France has said the meeting does not intend to impose anything on Israel or the Palestinians and that, ultimately, only direct negotiations between the two can resolve the conflict.

“There is no time to waste,” French foreign minister Jean-Marc Ayrault told delegates at the opening of the all-day conference. “We are not sheltered from an explosion of violence.”

A draft communique seen by Reuters reaffirms existing international resolutions, urges both sides to restate their commitment to the two-state solution and disavow officials who reject it, and asks the protagonists to “refrain from unilateral steps that prejudge the outcome of final status negotiations”.

Diplomats said the communique could be toughened up with an allusion to Mr Trump’s plans for Jerusalem and whether to have a follow-up to the French initiative intensely debated.

Relations between the United States and Israel have soured during president Barack Obama's administration, reaching a low point late last month when Washington declined to veto a UN resolution demanding an end to Israeli settlements in occupied territory.

Mr Obama's secretary of state, John Kerry, said the settlement programme threatened Middle East peace, and that the two-state solution was in "serious jeopardy".

Palestinian President Authority Mahmoud Abbas said on Saturday that he had written to Mr Trump warning that a move to Jerusalem would kill off the peace process and strip the United States of its role as honest broker - and could lead to the Palestinians going back on their recognition of Israel.

Home to Europe’s largest Muslim and Jewish communities, France has tried to breathe new life into the peace process over the past year. It believes that, with the uncertainty surrounding how the next US administration will handle the issue, it is important to push the sides back to talks rather than allowing a fragile status quo to fester.

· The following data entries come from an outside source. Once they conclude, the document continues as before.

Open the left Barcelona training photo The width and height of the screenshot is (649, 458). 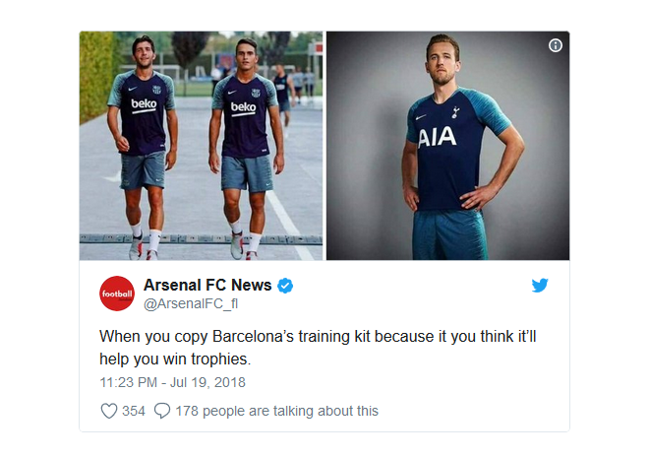[x=201, y=146]
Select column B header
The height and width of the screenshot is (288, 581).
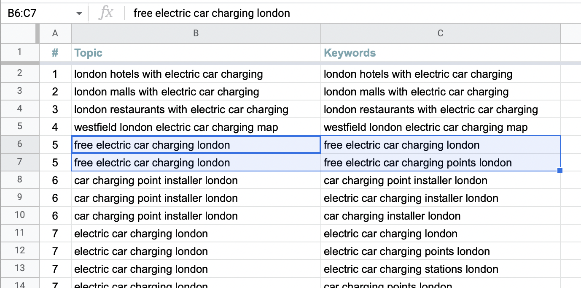click(x=196, y=33)
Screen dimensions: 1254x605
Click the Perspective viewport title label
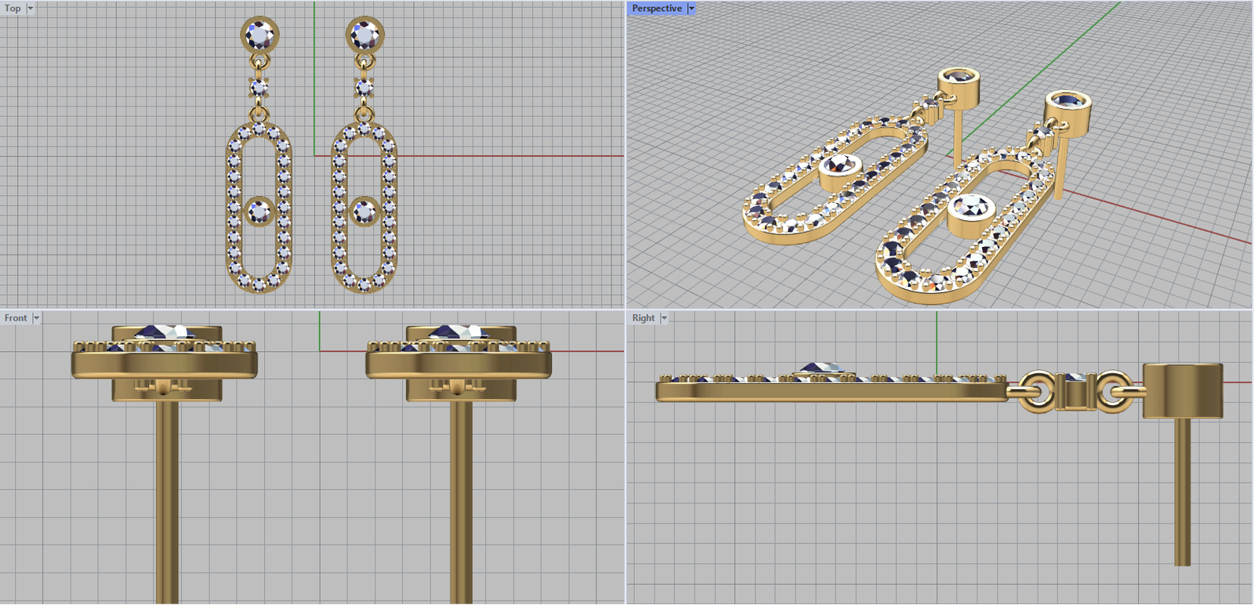[657, 9]
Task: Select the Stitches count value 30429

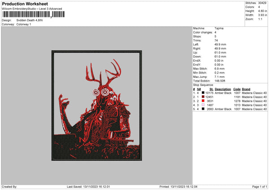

But with elections coming up this year in France and Germany, and Britain appearing to align itself more closely with the Trump administration on the issue, the prospects of the European Union, the largest economic partner for both Israel and the Palestinians, taking a lead on the matter appear unlikely.

Arab states have their own concerns about how MR Trump’s relationship with them will turn out, and have taken a cautious line.

“All this is premature. We need to give the new US administration time to assess what they want to do,” said a Middle Eastern diplomat based in Paris.